По своей природе я был не лучше многих других священников. Я верил, как и они, в нечестивые басни о чистилище; и точно так же, как они (признаюсь к моему стыду), если я отказывался брать или возвращал деньги бедных, я принимал деньги, которые богатые давали мне за мессы, служимые ради угашения пламени этого вымышленного места.

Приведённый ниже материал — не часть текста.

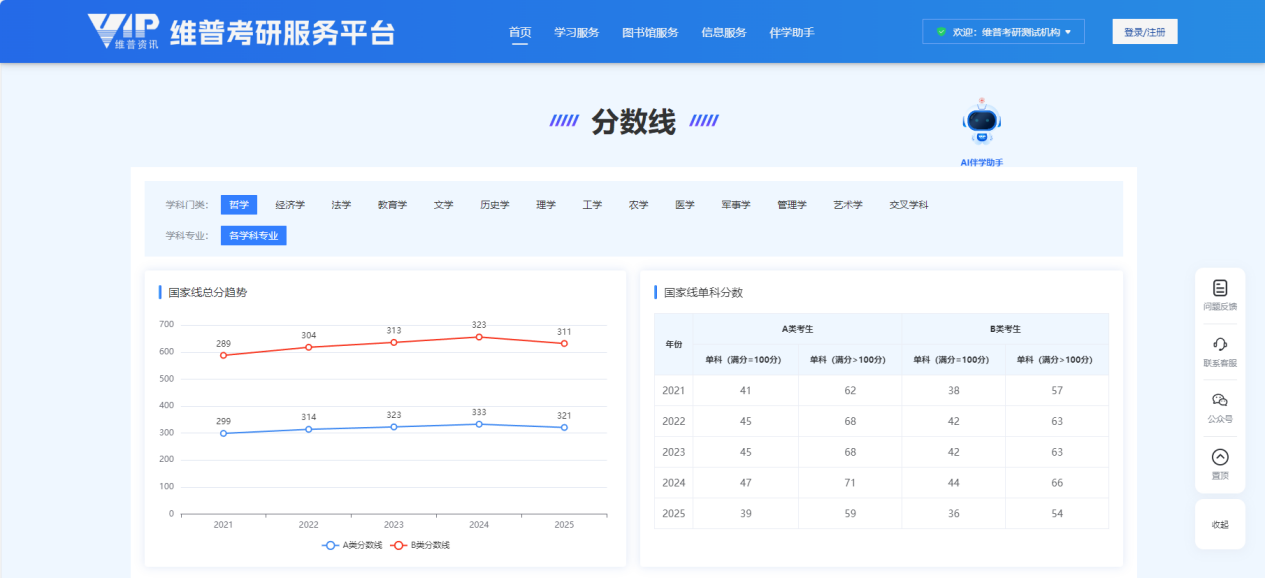The image size is (1265, 578).
Task: Click the 联系客服 headset icon
Action: pos(1219,344)
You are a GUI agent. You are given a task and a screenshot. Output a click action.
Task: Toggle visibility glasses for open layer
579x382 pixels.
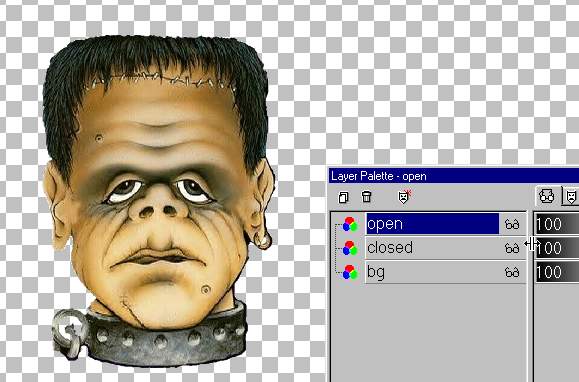pyautogui.click(x=512, y=224)
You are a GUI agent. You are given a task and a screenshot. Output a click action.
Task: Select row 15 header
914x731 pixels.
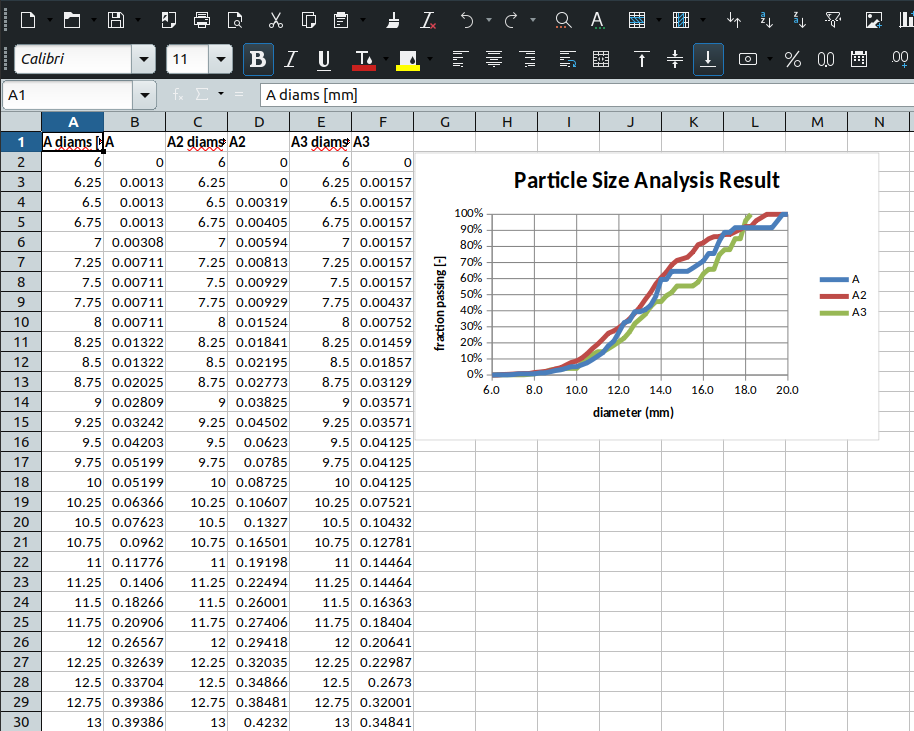20,422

Но память о словах и слезах моей матери удерживала меня от того, чтобы быть столь же жестоким и немилосердным к бедным вдовам, какими римские священники по большей части вынуждены быть.

Когда мое сердце, испорченное ложными и нечестивыми учениями Рима, испытывало искушение взять деньги у вдов и сирот под предлогом моих долгих молитв, я слышал голос матери из глубины ее могилы: «Мое дорогое дитя, не будь жестоким к бедным вдовам и сиротам, каковá нынешняя братия священников». Если в дни моего священства в Квебеке, Бопоре и Камураске я отдал почти все, что имел, на прокормление и одежду бедных, особенно вдов и сирот, то вовсе не потому, что был лучше других, а потому, что моя мать обратилась ко мне с незабвенными словами. Я верю, что Господь вложил в уста моей матери эти простые, но столь исполненные красноречия и красоты слова как одно из величайших Своих милосердий ко мне. Рука Рима никогда не была способна смыть те слезы; мамины слова софизмы папизма не смогли заставить меня забыть.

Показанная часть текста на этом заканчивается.